Why the Ancient Minoans?
Early reactions to Labyrinth seem to confirm that it’s something of a marmite book – people have either loved or hated it. I can understand that. I remember when Ursula LeGuin went through her feminist awakening-goddess-y-‘lets talk about weaving instead of war’ phase, and I hated it, because I was still in my own ‘whoa, spears are cool!’ phase. Not that I’m claiming any kind of equivalence to Ursula LeGuin of course, apart from the slow awakening to the fact that even the way we tell stories – the things we think of as being story-worthy – has been shaped by patriarchy and sometimes we need to expand our minds to be able to find other things worthwhile too.
Why on earth, when faced with all human history, did I choose to write about the Ancient Minoans? Historical novelas, as you know, tend to cluster into similar eras of interest, leaving vast swathes of the past untouched. Popular eras are the Regency (balls, duchesses, carriages,) the Romans (slaves, gladiators, Imperial decadence), and the Egyptians (mysterious, supernatural, full of gold.)
What all these eras have in common is that they were literate, and we have access to reams of information about what life was like there. This is sadly not true of the Minoans, who have left (so far) very few written records, and as far as I know some of those are still untranslatable. Meaning that we actually know very little about what their life was like, and such things as we do know are down to looking at their artwork and making an educated guess as to what’s going on.
So I repeat, why would I want to write in that setting?
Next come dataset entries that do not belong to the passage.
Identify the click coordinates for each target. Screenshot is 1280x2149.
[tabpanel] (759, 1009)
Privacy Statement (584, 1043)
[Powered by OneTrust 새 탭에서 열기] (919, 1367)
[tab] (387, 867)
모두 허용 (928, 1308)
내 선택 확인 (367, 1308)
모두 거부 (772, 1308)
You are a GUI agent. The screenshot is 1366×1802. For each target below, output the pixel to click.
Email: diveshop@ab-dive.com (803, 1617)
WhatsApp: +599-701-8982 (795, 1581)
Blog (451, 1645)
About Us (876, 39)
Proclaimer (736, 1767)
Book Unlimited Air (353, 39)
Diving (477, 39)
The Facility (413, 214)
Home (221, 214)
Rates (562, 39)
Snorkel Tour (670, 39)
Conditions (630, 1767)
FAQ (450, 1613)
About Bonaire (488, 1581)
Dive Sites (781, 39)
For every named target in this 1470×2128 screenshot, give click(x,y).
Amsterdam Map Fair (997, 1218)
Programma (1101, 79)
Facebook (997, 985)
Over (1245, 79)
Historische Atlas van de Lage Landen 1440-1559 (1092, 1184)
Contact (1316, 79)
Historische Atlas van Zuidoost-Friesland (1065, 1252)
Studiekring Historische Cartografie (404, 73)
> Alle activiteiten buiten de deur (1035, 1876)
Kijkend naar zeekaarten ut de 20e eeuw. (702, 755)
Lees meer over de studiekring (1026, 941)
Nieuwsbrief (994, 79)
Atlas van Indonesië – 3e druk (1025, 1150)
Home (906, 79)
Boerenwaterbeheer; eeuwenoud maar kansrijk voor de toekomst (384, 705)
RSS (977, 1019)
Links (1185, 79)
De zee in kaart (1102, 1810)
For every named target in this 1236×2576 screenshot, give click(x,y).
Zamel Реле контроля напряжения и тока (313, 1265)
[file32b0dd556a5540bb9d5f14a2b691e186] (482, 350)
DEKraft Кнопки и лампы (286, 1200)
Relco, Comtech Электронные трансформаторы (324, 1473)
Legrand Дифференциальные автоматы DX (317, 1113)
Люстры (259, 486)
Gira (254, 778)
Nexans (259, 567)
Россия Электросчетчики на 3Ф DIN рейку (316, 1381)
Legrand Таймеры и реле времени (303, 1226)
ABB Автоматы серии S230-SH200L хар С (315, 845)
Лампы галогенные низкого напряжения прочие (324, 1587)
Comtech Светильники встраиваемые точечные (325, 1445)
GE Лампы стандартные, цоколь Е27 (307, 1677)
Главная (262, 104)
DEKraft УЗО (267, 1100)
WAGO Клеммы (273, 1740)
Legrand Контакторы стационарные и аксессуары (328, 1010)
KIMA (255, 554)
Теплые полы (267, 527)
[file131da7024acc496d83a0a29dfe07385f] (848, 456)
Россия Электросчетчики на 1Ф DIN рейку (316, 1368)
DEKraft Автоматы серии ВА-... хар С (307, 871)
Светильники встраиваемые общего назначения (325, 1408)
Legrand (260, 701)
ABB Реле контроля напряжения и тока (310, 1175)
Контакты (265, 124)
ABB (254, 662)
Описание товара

Firstly, I’d have to say “Doesn’t it look beautiful!” Look at the sun. And the colours! Look at the ruins of palaces, with those iconic blood-red pillars standing out against that indigo sky. Can’t you almost feel the warmth already?
And now look at the artwork! Doesn’t this civilization seem a nice place to live? It does to me. If I imagine the sun-drenched shores and tamarisk-scented hills of Crete inhabited by these long-haired, long-limbed beautiful people in their colourful kilts and their ridiculous belled skirts, athletic people, bedecked with jewellery, gathering saffron among the flowers, of course I want to be there.
I find a lot of people are attracted by the glamour and the peril of times of war. They want to read about macho warriors doing manly things. But I’ve become a little bored by that, and I wanted to write about a civilization that didn’t seem to revolve around its warriors, or who it could kill.
Scholarly opinion is, as always, divided on what Minoan civilization was really like, but there seems to be a strong case for the Ancient Minoans being a civilization dominated by priestesses. Earlier archaeologists assumed from reading Greek literature that the Minoans were ruled by a king called Minos, but nowadays there’s a core of people who think they were ruled from a temple, by the priestesses, and ‘Minos’ was a religious title of some sort.
It’s all a bit vague and speculative, particularly as anything the Greeks said is being filtered through their own preconceptions. But I thought it would be interesting to explore a culture where being female is associated with power. What would it be like, being a man in that culture? Would it be easier for a genderqueer person, or harder, than a culture in which a person’s value was determined by how manly they were?
And what would that culture think when it came across a patriarchy like the Ancient Greeks? That culture clash fascinated me. If Minoan society was indeed peaceful and matriarchal, how on earth did it survive in a world full of societies that would have regarded it as abhorrent and against the natural order of things?
The answer for which drew me into a world of ecstatic goddess worship and drug-fuelled religious rites, a bit of hands-off research into the effects of opium smoke, and an enlightening crawl through the many early cults with ‘third sex’ eunuch/transgender or genderqueer priest/esses.
I was left with the realization that even the most peaceful places hold extraordinarily interesting stories, if you just look. I hope you enjoy mine!